Ora, neste cenário, a questão posta é simplesmente absurda, pois, nada há que possa pôr tal questão. O sentido da humanidade, visto a partir de aqui e agora – dado que ‘depois’, nada há que o possa fazer – é nenhum.
Então, em sentido aproximadamente pascaliano – da sua aposta –, talvez pensar sobre a maravilha de possibilidade que se começa a revelar no Natal valha a pena, como abertura da inteligência, não como revelação de qualquer certeza – sempre refúgio de cobardes –, para a possibilidade de tudo não ser um caminho para uma total ausência de sentido.
Ora, tal só pode acontecer se se intuir em cada coisa, em cada ato, o absoluto de ser que nele e com ele se manifesta, numa fenomenologia do anti-nada que, em cada ato, assim, se revela.

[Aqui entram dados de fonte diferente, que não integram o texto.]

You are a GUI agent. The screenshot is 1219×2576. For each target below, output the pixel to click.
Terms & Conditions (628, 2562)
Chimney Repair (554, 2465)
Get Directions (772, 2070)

O Menino nascido e sempre nascente em Belém, é o símbolo – em corpo e espírito, em ‘matéria’ e forma – deste absoluto de algo que sempre vai impedindo o nada.
Guerra? Não, nem guerra à guerra.
Todavia, se se quiser mesmo guerra, então, mais cedo ou mais tarde, nem Natal nem coisa alguma.
Escolha-se.
Natal de 2024, com o mundo em guerra, essa amada meretriz de tanto ser humano.